Foto: Ernst Tellmann

Viktor Maximov wurde im Nord-Ural, fast am Polarkreis, geboren. Dreizehnjährig begegnete er dem Gypsy-Guitarero Jaime de Montoya, der in ihm die Liebe zur Gitarre weckte und den ersten prägenden Unterricht gab.

In Sankt Petersburg studierte Viktor Konzertgitarre und gab schon bald erste Solokonzerte, denen Tourneen durch alle Republiken der ehemaligen Sowjetunion folgten. Er wurde Preisträger vieler internationaler Wettbewerbe und Festivals für Klassische Gitarre und gab u. a. Solokonzerte in der Philharmonie Vitebsk und Sankt Petersburg. Er studierte weiter an der Universität der Künste in Berlin und erhielt 2002 sein Diplom im Fach „Klassische Gitarre“. 

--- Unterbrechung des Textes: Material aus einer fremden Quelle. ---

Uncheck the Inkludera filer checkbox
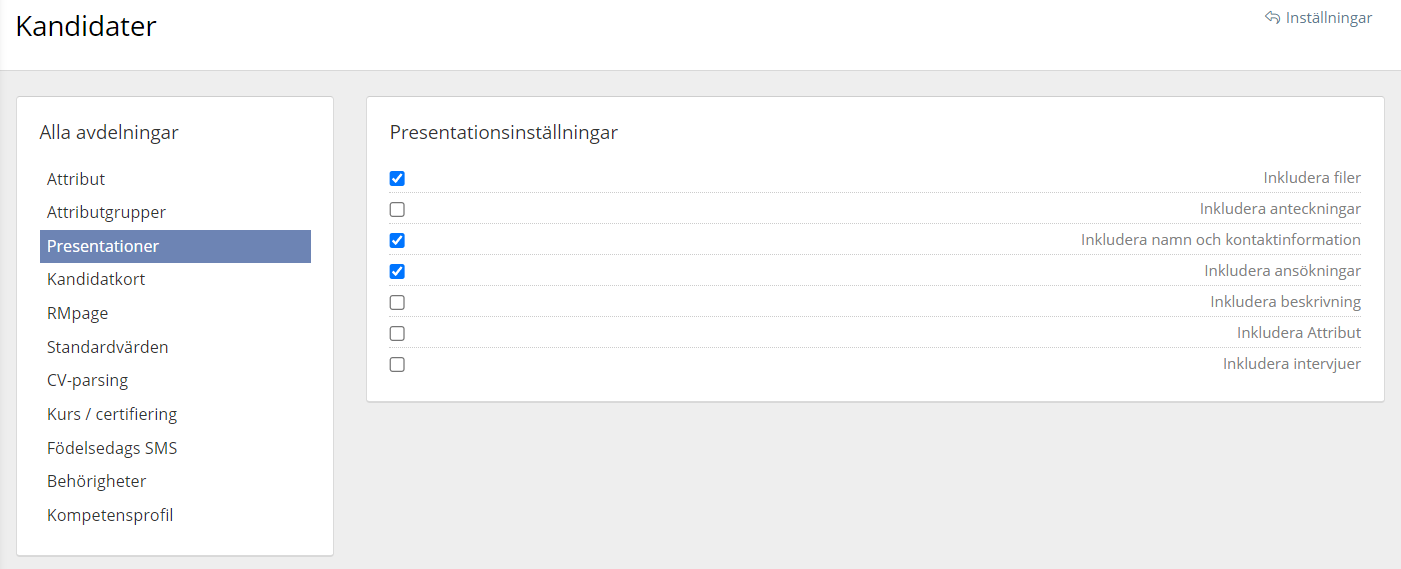This screenshot has width=1401, height=569. point(397,179)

Im traumhaften Palais Yussupov in Sankt Petersburg gab Viktor 1993 das Benefiz-Solokonzert „Zauberklang der Gitarre“. Dieser Zauberklang – keineswegs immer im Sinne von klassisch schön und wohlgefällig – bestimmt bis heute sein kompositorisches, interpretatorisches, improvisatorisches Wirken. Inspiration geben ihm Komponisten wie Johann Sebastian Bach und Musiker wie Paco de Lucia, Swjatoslav Richter und Carlo Domeniconi.

Pepe Romero nannte bei einer Begegnung die Tongebung von Viktor Maximov „...außerordentlich, unvergleichlich...“ Die ständige Gradwanderung ist es, die Viktor Maximows Gitarrespiel ausmacht - und in seinem unvergleichlichen Ton schwingt die Seele mit.